In the material, starting with the line that contains "Where should I" and going on through the line that contains "pos(207,137)", rename "interface" as "adapter" and give those lines again with nothing else changed.

**RECORDS FOR THE TASK**
- - -

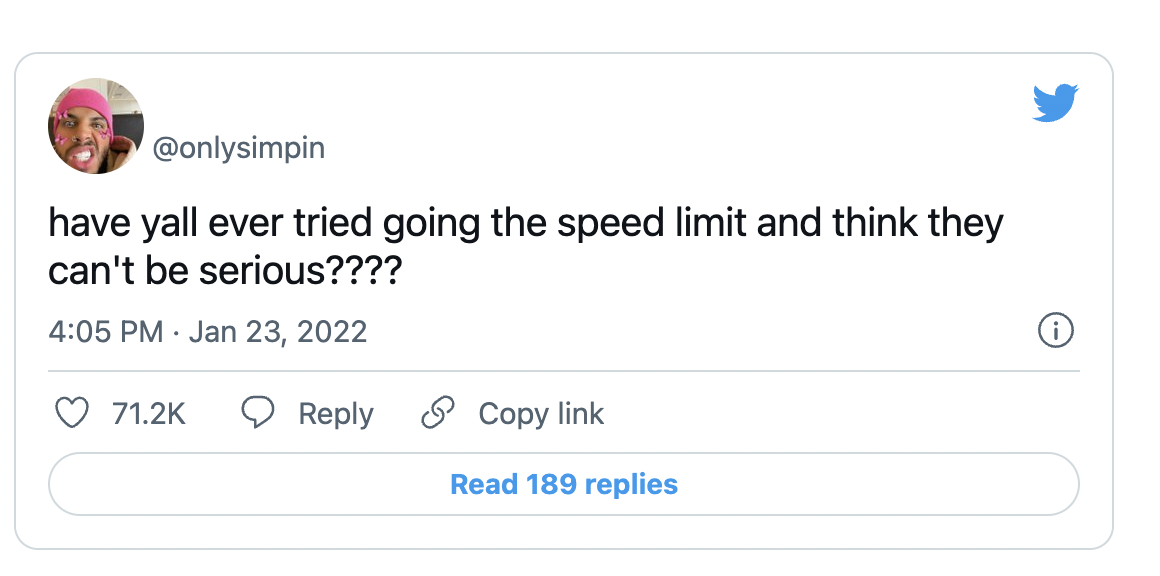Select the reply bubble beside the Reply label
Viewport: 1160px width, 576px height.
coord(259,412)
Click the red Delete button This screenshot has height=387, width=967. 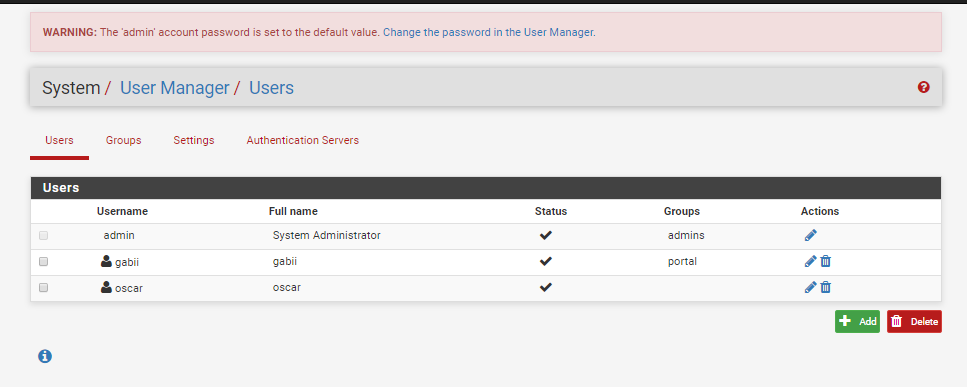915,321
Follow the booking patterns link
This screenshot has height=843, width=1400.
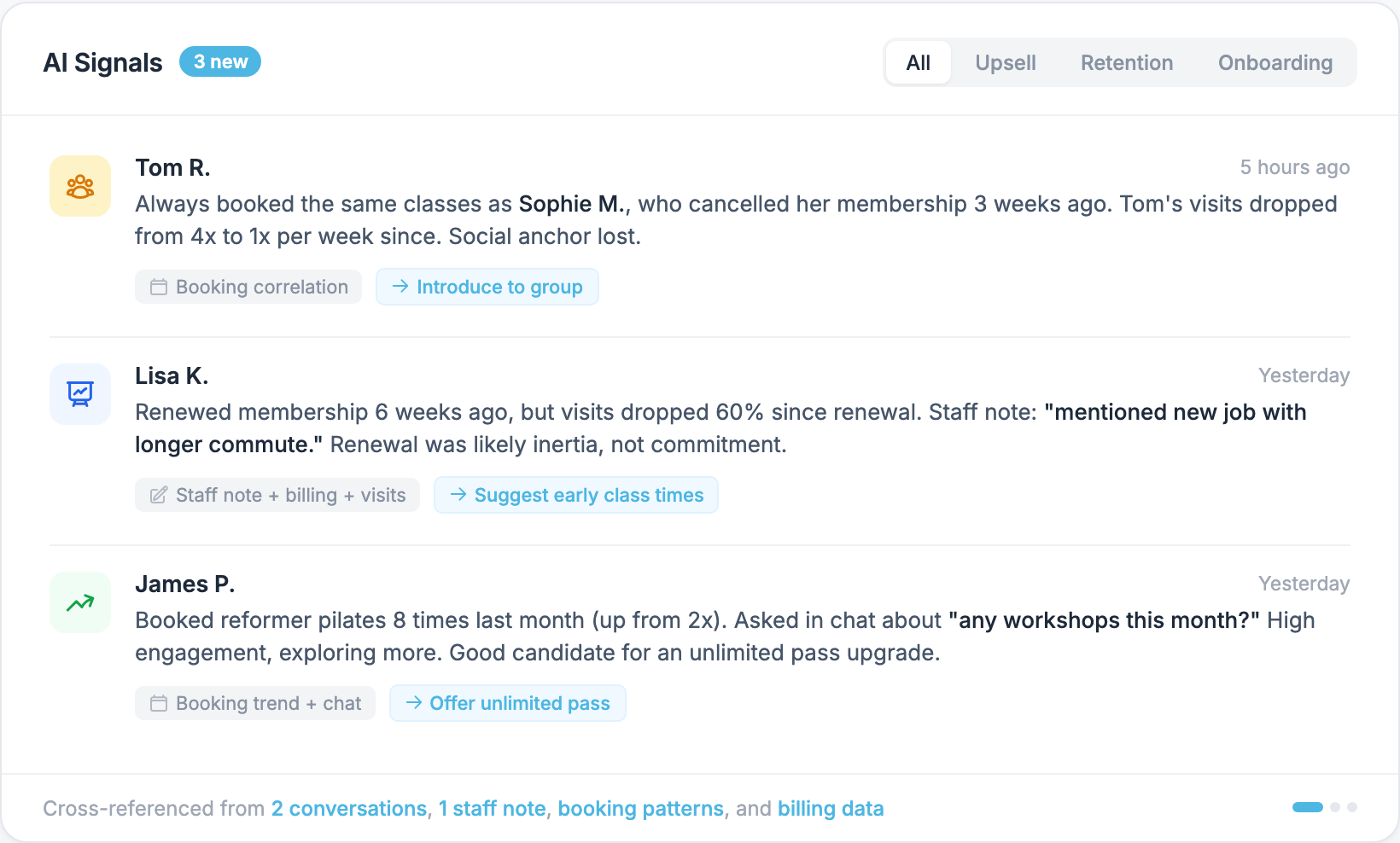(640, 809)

- - -

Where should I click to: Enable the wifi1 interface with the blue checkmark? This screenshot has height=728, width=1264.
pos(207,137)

- - -

**SOLUTION**
Where should I click to: Enable the wifi1 adapter with the blue checkmark? This screenshot has height=728, width=1264.
pos(207,137)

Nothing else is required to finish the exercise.